Description of the task - Whenever a line in this data holds the word "field", report that line in full.

※ ※ ※

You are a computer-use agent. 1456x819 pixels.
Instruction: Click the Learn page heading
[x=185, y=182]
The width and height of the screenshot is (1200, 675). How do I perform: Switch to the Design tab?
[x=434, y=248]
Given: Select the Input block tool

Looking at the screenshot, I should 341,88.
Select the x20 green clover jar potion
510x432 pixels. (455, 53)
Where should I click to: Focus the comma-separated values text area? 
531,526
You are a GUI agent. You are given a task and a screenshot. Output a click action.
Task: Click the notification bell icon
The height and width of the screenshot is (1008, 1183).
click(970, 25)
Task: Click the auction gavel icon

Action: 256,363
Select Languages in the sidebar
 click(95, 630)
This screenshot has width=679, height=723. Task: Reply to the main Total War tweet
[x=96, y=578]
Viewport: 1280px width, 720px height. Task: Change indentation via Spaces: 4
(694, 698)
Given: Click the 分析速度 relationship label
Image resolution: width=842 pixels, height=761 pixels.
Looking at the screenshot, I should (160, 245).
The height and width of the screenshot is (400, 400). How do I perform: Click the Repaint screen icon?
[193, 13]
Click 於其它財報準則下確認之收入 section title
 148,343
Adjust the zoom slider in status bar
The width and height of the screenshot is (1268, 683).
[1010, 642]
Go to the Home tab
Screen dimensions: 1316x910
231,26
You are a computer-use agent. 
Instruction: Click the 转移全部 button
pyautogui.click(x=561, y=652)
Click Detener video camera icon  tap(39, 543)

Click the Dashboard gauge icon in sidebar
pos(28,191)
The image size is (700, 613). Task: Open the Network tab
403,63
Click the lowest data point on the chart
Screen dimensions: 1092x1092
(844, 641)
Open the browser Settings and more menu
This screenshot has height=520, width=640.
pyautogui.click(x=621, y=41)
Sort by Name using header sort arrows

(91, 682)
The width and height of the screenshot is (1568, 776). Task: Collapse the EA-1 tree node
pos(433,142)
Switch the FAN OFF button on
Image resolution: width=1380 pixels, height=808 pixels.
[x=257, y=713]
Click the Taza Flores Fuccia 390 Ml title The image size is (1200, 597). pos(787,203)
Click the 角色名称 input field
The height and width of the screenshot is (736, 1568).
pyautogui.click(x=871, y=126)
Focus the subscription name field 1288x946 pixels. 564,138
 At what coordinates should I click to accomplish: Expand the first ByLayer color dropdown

※ ※ ※

Reply -
Click the 角色名称 input field
Focus the subscription name field 1288x946 pixels. 564,138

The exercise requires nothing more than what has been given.